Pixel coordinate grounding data
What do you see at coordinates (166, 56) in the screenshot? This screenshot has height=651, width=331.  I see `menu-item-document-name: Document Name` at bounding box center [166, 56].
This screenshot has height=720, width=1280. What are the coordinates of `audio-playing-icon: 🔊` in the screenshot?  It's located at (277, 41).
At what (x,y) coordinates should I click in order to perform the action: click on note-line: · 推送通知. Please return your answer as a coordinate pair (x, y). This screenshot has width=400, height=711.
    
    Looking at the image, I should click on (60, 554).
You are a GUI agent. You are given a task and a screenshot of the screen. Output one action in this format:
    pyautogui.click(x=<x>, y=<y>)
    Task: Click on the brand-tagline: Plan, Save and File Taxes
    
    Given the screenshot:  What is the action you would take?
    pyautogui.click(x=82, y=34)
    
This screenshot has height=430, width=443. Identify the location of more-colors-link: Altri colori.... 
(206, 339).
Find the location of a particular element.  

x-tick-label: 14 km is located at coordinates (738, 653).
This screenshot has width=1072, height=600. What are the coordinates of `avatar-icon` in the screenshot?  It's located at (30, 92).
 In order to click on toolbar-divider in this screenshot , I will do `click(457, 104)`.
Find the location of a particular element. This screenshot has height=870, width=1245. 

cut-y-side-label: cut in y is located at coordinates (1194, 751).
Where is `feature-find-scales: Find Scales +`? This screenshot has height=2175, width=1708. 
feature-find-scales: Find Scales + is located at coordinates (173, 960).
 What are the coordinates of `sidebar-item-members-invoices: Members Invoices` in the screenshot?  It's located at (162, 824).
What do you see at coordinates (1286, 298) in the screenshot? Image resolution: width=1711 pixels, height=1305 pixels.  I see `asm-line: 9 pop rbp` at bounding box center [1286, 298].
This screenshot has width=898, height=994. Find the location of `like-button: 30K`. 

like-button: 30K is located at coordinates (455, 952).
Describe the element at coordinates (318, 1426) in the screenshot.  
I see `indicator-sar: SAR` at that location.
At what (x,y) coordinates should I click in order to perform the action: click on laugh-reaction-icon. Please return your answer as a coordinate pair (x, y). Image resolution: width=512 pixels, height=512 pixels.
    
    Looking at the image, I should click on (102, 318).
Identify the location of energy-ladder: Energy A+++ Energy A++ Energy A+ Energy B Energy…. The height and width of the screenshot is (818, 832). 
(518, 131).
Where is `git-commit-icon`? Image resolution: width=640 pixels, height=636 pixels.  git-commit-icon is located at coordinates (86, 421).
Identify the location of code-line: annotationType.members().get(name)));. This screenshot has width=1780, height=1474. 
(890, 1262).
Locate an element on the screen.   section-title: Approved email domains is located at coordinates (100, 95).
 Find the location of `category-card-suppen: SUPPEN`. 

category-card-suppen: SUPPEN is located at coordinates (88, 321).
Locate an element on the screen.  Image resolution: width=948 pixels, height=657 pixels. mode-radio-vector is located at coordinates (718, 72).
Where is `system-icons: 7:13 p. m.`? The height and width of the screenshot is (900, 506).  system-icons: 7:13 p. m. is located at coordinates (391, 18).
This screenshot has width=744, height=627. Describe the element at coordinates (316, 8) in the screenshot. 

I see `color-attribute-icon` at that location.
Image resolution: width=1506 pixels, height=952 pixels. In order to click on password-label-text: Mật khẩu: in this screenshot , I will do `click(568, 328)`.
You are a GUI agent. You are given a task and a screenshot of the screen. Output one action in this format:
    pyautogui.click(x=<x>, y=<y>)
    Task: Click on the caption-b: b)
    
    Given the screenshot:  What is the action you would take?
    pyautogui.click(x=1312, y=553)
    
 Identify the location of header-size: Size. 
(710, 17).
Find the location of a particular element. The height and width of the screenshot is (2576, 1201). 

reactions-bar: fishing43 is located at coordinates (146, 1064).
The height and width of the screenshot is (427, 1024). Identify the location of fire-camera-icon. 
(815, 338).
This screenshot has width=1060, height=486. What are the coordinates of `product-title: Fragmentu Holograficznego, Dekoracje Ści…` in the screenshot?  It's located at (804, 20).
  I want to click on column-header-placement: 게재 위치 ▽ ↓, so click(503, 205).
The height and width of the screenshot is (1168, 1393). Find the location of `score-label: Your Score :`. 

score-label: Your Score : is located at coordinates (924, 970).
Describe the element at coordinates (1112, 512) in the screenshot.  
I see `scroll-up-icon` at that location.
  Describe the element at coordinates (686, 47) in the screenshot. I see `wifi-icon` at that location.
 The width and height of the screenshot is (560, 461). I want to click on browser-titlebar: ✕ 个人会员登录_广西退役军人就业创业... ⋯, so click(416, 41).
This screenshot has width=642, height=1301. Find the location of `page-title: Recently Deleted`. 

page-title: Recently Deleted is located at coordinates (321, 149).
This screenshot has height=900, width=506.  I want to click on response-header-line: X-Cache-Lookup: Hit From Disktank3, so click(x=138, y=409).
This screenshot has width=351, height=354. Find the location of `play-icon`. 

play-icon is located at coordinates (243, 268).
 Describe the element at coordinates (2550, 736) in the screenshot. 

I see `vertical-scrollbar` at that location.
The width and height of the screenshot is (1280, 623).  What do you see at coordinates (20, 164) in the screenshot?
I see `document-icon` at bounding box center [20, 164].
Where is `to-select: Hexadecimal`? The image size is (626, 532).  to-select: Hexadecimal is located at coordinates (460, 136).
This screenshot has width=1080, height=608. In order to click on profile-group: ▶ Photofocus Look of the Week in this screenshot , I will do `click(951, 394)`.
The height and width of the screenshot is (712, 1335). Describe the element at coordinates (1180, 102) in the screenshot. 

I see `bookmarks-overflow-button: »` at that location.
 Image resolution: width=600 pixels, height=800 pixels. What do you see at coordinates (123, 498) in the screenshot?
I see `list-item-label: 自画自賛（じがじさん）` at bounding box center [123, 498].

EXERCISE INSTRUCTIONS:
Convert everything in the material from the line containing "coordinates (100, 95)." down to the line containing "category-card-suppen: SUPPEN is" into a numbered list, leaving out any blank lines.

PROBLEM SOLUTION:
1. Locate an element on the screen.   section-title: Approved email domains is located at coordinates (100, 95).
2.  Find the location of `category-card-suppen: SUPPEN`. 
3. category-card-suppen: SUPPEN is located at coordinates (88, 321).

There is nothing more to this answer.